Saturday, June 11, 2011

The 2011 English Pop Song Competition

Seems the middle schools in the district hold English pop song competitions every year.  Being a local celebrity famous for my coziness with the English language, I was chosen to judge both auditions and final performances.  Auditions were weird.  At 0830 hopefuls came to my classroom and sang one unaccompanied minute of their songs to myself, Chortle, and a roomful of mixed-grade students.  You can imagine the horror of being 12 years old and singing a foreign-language song first thing in the morning in front of 2 teachers and two dozen strangers.

Singers scrupulously observed rests, including instrumental breaks, which makes for a real awkward a capella performance, let me tell you.  When their minute was up Chortle barked at them in Korean and they shuffled to their seats trying to hide their pantloads of terrorshit.  Some students sang in groups of 2-3, in which cases harmony was attempted.  This usually worked but is the only reason I can now say I've heard "Lemon Tree" sung in parallel tritones.  Well, technically it is harmony and the girls were so consistent that I have to think maybe they were just being avant garde.

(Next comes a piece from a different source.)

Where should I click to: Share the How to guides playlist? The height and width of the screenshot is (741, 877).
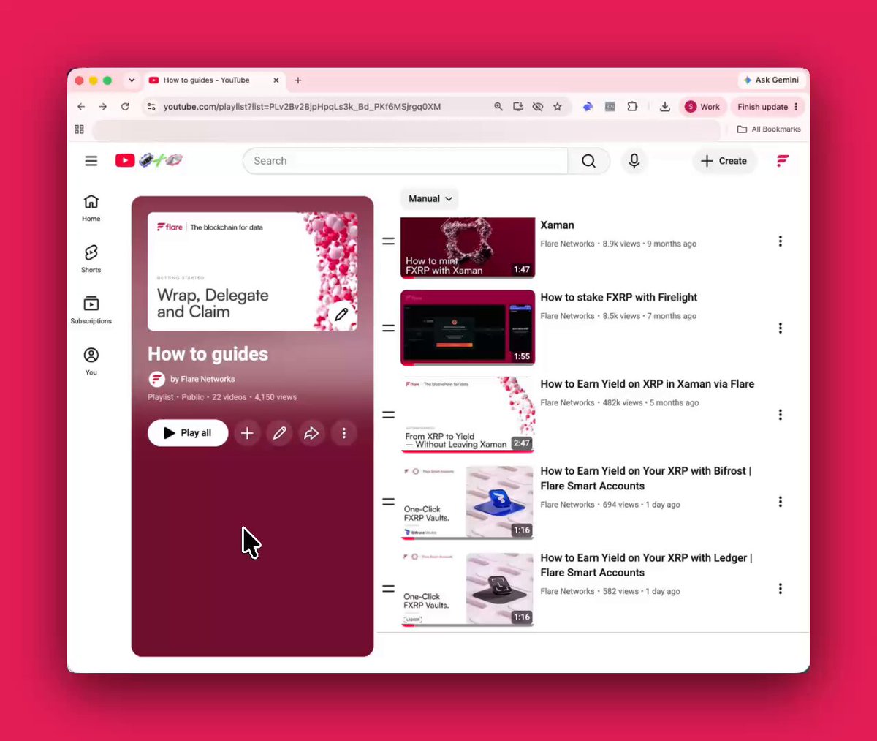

For the final performances the school's English Day! banner--evidently unfurled for every extracurricular English event--was hung in the auditorium.  The festivities began with technical difficulties.  The auditorium's PA didn't work despite having been thoroughly tested.  Plan B was to broadcast the music over the entire school's PA at 78 rpm quality, which gets the sausage made, but at what cost?  Someone working the technology accidentally started "Dancing Queen" 3 or 4 times, which was cool because hey, ABBA!, but it turned into a huge tease when the girls who were slated to perform it no-showed.

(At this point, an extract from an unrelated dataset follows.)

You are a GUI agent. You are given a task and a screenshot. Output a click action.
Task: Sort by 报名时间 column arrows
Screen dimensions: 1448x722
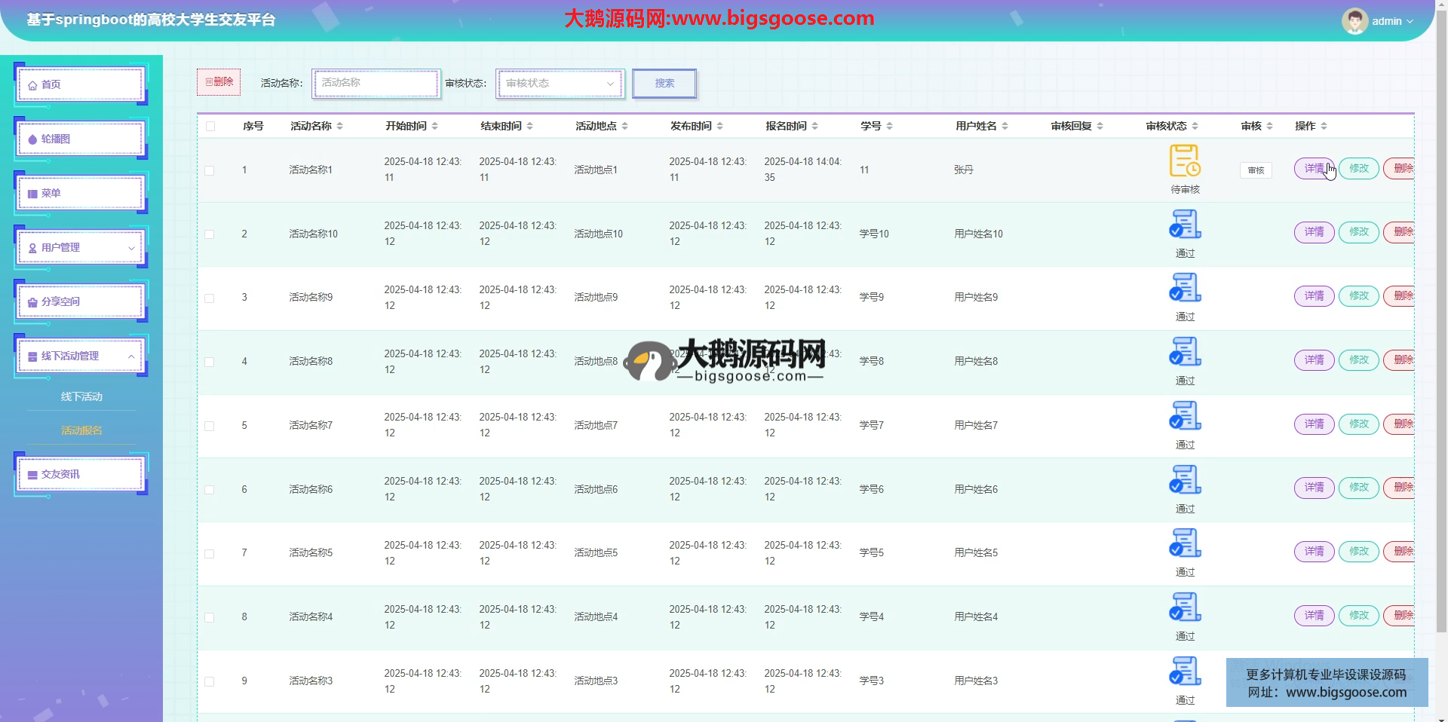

Then there were the microphones.  They all had dirty/loose XLRs or something and crackled when jostled.  I started hating the very idea of the microphone after the first student stabbed "You Raise Me Up" into my eardrums singing straight out his nose.  I got a headache from the kid who wrapped his hand around the windscreen, held it to his lips and shouted into it.  I could see his carotid artery swelling with exertion.  He doubled over when he wanted to be louder still, like he was trying to use his pelvis for leverage against his diaphragm in a perverse quest for mechanical advantage.  And he did a wordless caterwauling thing I cannot adequately describe; it was simultaneously painful to hear and hilarious.  The applause he received was thunderous.  I couldn't tell whether it was ironic or if the crowd prized his total commitment.

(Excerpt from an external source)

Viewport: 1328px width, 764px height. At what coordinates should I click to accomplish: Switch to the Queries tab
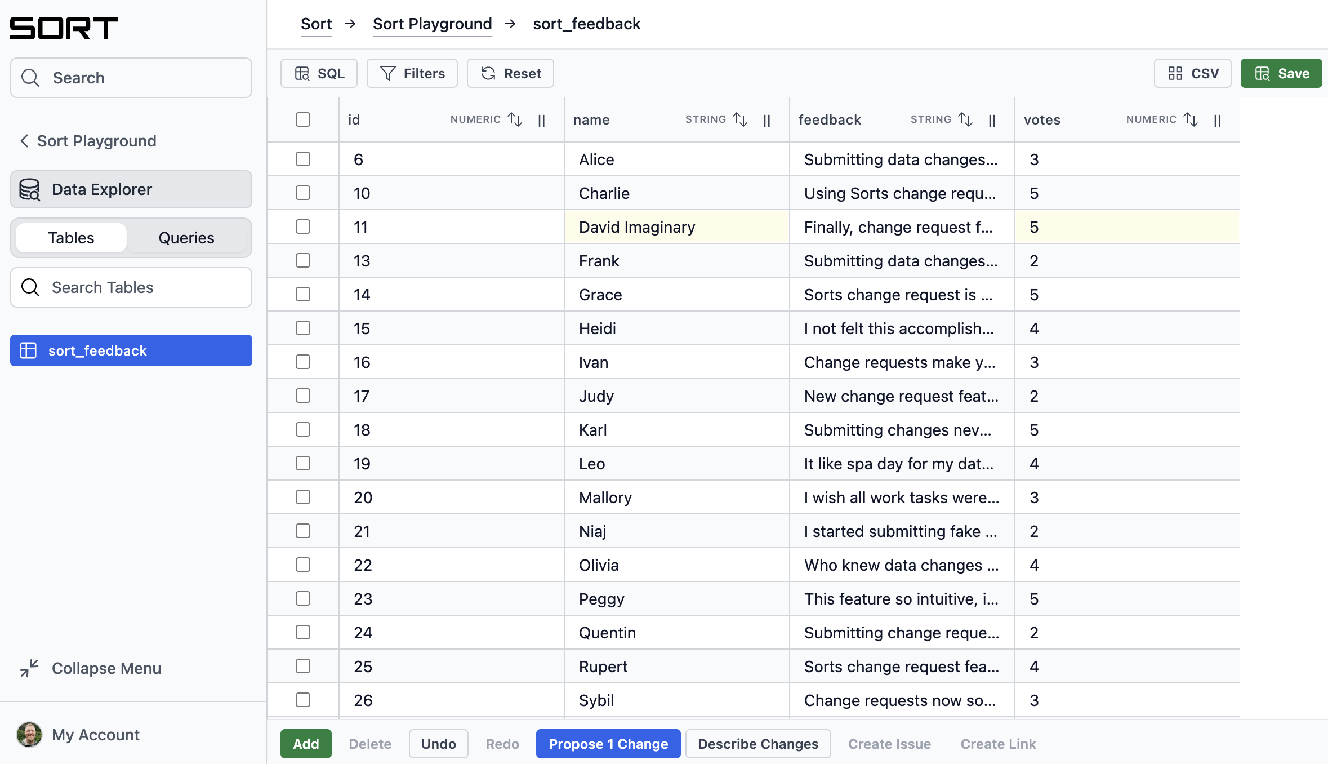click(187, 237)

Singers provided printed lyrics for the judges.  This was helpful because most of the time listening alone was incapable of determining which words were intended.  (No one was this much fun though.)  One song was performed twice and the two transcriptions didn't agree.  Is the line "sense of elation" or "since ovulation"?  The difference is huge, guys.  I also learned you can safely drop the f-bomb on your Korean middle school's principal and 5 of its English teachers because none of them will catch it.

All told, I'm glad this was my last English Pop Song Competition.  Being the Paula was hard work.